Why do 3 and x (which was assigned 3) have different inferred types in Haskell? [duplicate]

There’s another factor here, mentioned in some of the links which acfoltzer includes, but it might be worth making explicit here. You’re encountering the effect of the monomorphism restriction. When you say

let x = 5

you make a top-level definition of a variable. The MR insists that such definitions, when otherwise unaccompanied by a type signature, should be specialized to a monomorphic value by choosing (hopefully) suitable default instances for the unresolved type variables. By contrast, when you use :t to ask for an inferred type, no such restriction or defaulting is imposed. So

> :t 3
3 :: (Num t) => t

because 3 is indeed overloaded: it is admitted by any numeric type. The defaulting rules choose Integer as the default numeric type, so

> let x = 3
> :t x
x :: Integer

But now let’s switch off the MR.

> :set -XNoMonomorphismRestriction
> let y = 3
> :t y
y :: (Num t) => t

Without the MR, the definition is just as polymorphic as it can be, just as overloaded as 3. Just checking…

> :t y * (2.5 :: Float)
y * (2.5 :: Float) :: Float
> :t y * (3 :: Int)
y * (3 :: Int) :: Int

Note that the polymorphic y = 3 is being differently specialized in these uses, according to the fromInteger method supplied with the relevant Num instance. That is, y is not associated with a particular representation of 3, but rather a scheme for constructing representations of 3. Naïvely compiled, that’s a recipe for slow, which some people cite as a motivation for the MR.

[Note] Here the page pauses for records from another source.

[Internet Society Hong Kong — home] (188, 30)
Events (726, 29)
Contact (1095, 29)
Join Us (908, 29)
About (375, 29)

I’m (locally pretending to be) neutral on the debate about whether the monomorphism restriction is a lesser or greater evil. I always write type signatures for top-level definitions, so there is no ambiguity about what I’m trying to achieve and the MR is beside the point.

When trying to learn how the type system works, it’s really useful to separate the aspects of type inference which

  1. ‘follow the plan’, specializing polymorphic definitions to particular use cases: a fairly robust matter of constraint-solving, requiring basic unification and instance resolution by backchaining; and

  2. ‘guess the plan’, generalizing types to assign a polymorphic type scheme to a definition with no type signature: that’s quite fragile, and the more you move past the basic Hindley-Milner discipline, with type classes, with higher-rank polymorphism, with GADTs, the stranger things become.

It’s good to learn how the first works, and to understand why the second is difficult. Much of the weirdness in type inference is associated with the second, and with heuristics like the monomorphism restriction trying to deliver useful default behaviour in the face of ambiguity.